**YOUR GOAL**.
Repeat the data exactly, please; no pictures belong in the copy.

****************

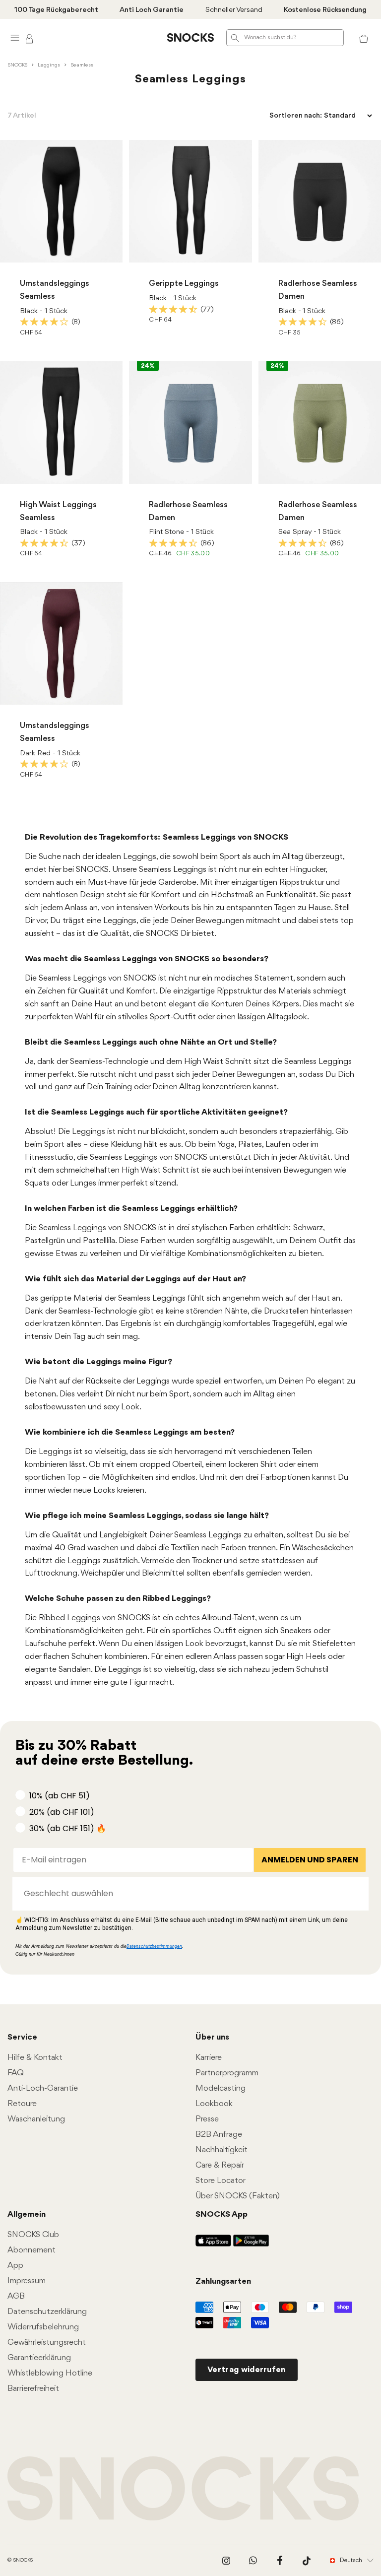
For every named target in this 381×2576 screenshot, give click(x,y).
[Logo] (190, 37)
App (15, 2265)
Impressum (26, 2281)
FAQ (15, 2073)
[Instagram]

****************

**FINISHED EXERCISE**.
For every named target in this 381×2576 screenshot, give click(x,y).
[Logo] (190, 37)
App (15, 2265)
Impressum (26, 2281)
FAQ (15, 2073)
[Instagram]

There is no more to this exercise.